Publisher's Letter

updated 09/29/1986 at 01:00 AM EDT

originally published 09/29/1986 01:00AM

Washington correspondent Maria Wilhelm loves to travel, and we do our best to oblige her. In February she flew to Haiti to record the dying days of the Duvalier regime and to interview associates of ousted First Lady Michéle Duvalier for a cover story. Three days after her return, Maria was airborne again, this time heading for the Philippines to cover the rise to power of Corazon Aquino and to interview the new president. "I know it sounds hackneyed," says Wilhelm, 30, "but I always grow from these experiences. When Filipinos told me how they stood in front of tanks and prepared to lose their lives for the love of their country, it gave me a deeper understanding of what patriotism really means."

For this week's story on the tragedy that has befallen the Zumwalt family (page 77), Maria didn't travel nearly as far, but the impact was just as great. "Life is full of cruel and chilling ironies," she says of the story. "Bad things happen to the best of people, and the Zumwalts are the best—people of great courage, love and empathy."

Maria was born in San Francisco; her father is a restaurateur, and her mother a former art history professor.

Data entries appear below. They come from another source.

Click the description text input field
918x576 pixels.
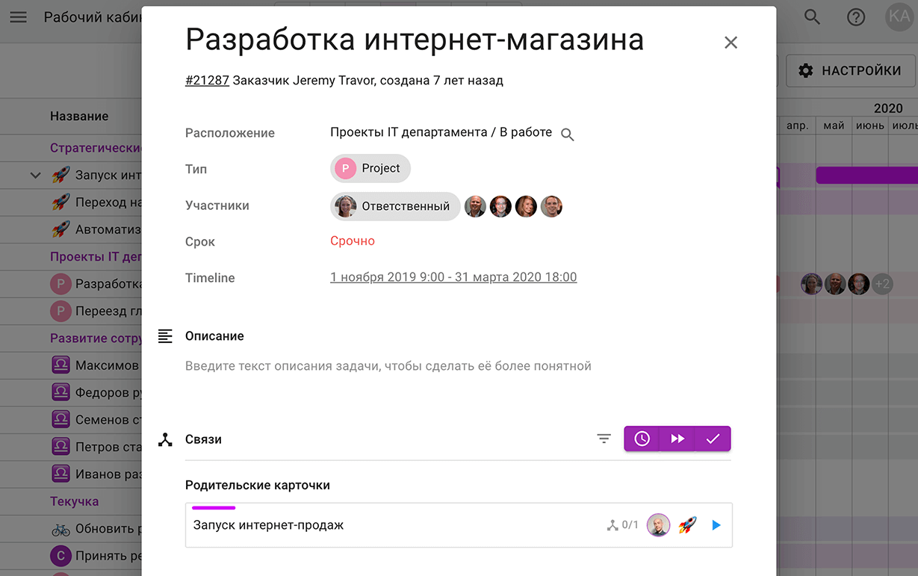coord(388,366)
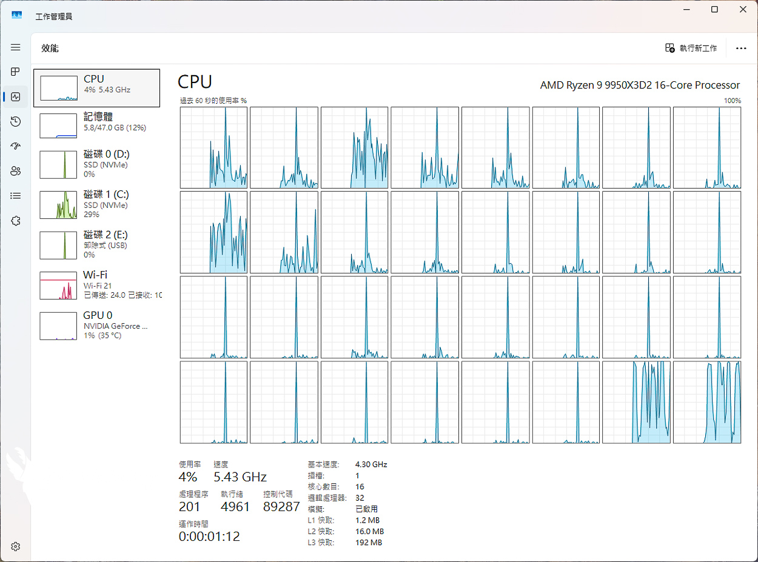Select the Wi-Fi network item

point(97,285)

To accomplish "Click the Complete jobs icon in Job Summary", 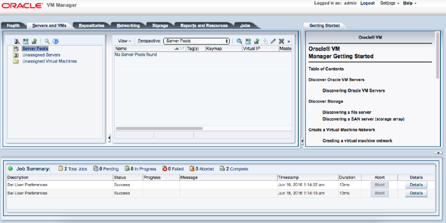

Her uncle is Joseph L. Alioto, who was a two-term mayor of the city, and as a result, she says, "politics was always important to our family." She graduated Phi Beta Kappa in philosophy from Berkeley and is currently a master's candidate at Georgetown.

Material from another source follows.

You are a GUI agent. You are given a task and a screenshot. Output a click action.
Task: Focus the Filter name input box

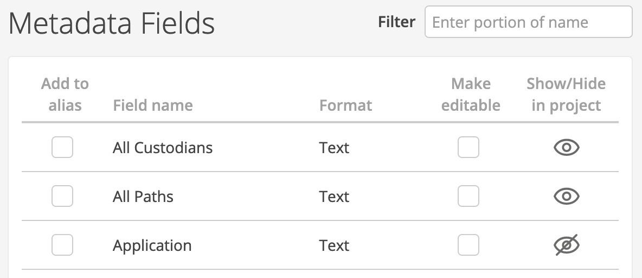(x=529, y=22)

A former Vista volunteer and radio producer, Wilhelm joined TIME'S San Francisco bureau in 1980 as an intern and stringer, but was quickly recruited by PEOPLE to cover such stories as the so-called wonder drug DMSO and Mothers Against Drunk Driving founder Candy Lightner. "I learned to report on the job," says Maria, who once covered former Interior Secretary James Watt at the annual one-shot antelope hunt in his native Wyoming. "Competitors were allowed a few warm-up shots at a metal antelope," says Wilhelm. "Watt missed his shot, then turned to the crowd of reporters and singled out the only woman—me." Wilhelm, who credits "mostly luck," hit the target three times in a row. Though always a conscientious reporter, on this occasion Wilhelm modestly left Watt's reaction unrecorded.